Task objective: Repeat all the records exactly, omitting pictures.

Stored data entries:
:::

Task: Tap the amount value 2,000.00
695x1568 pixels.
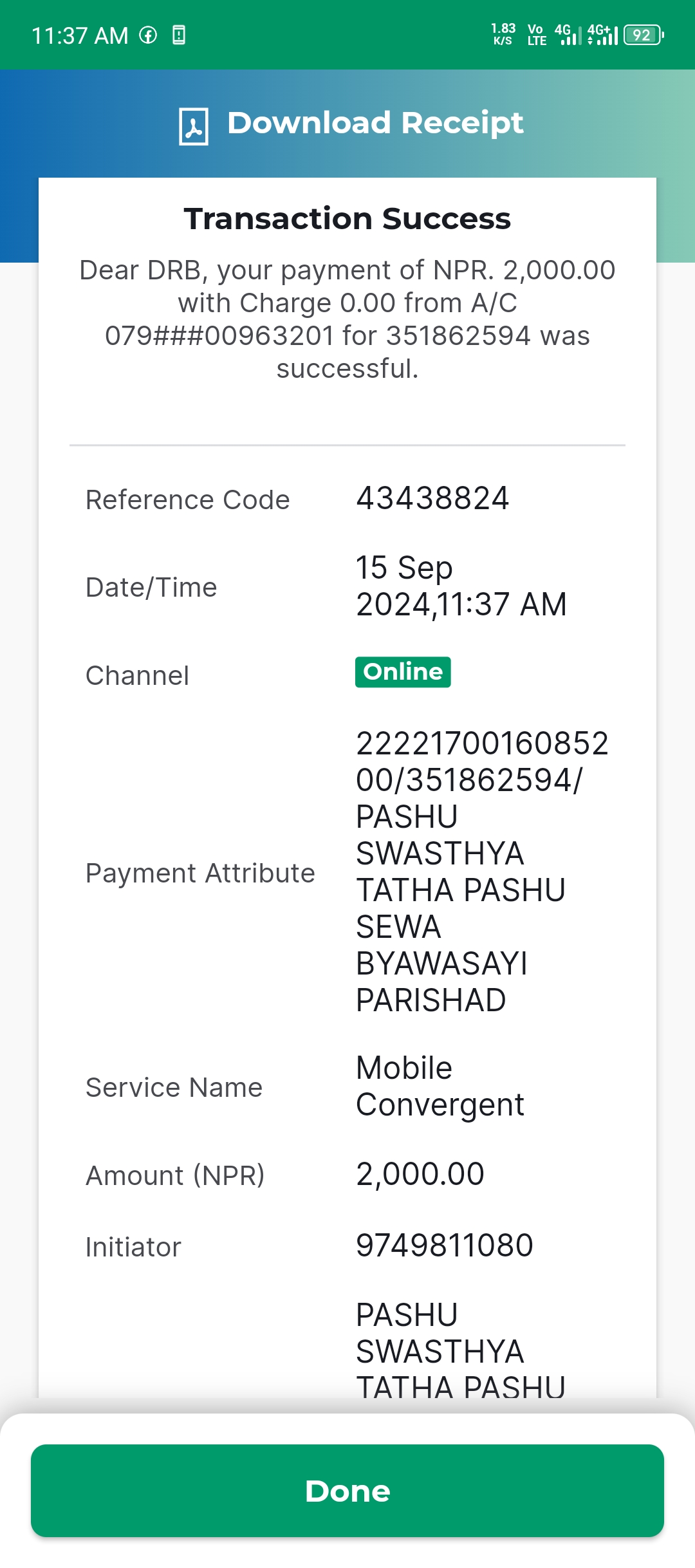Action: [x=420, y=1174]
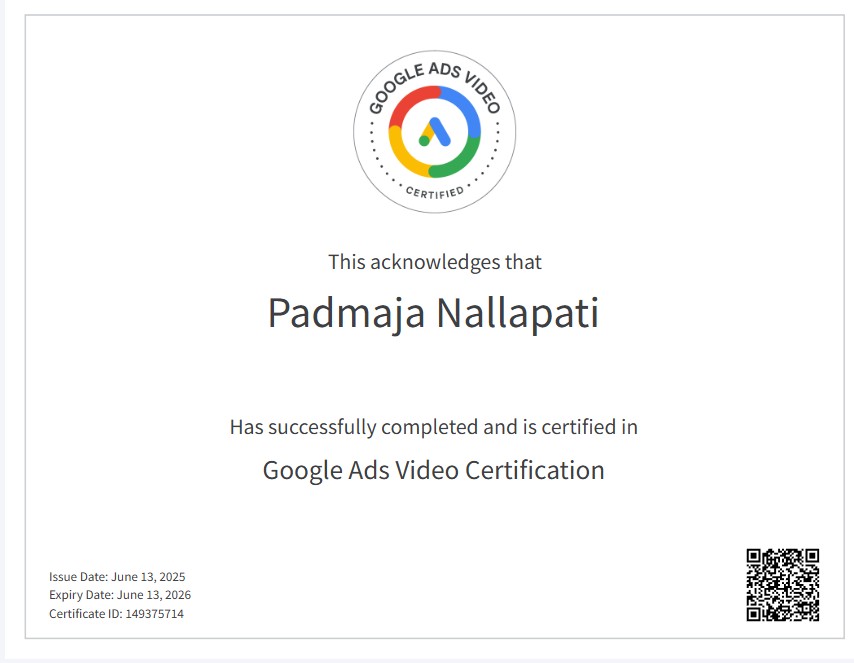The image size is (854, 663).
Task: Click the QR code on the certificate
Action: tap(783, 584)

:::

Response:
Task: Tap the amount value 2,000.00
695x1568 pixels.
Action: [x=420, y=1174]
The image size is (854, 663).
Task: Click the QR code on the certificate
Action: tap(783, 584)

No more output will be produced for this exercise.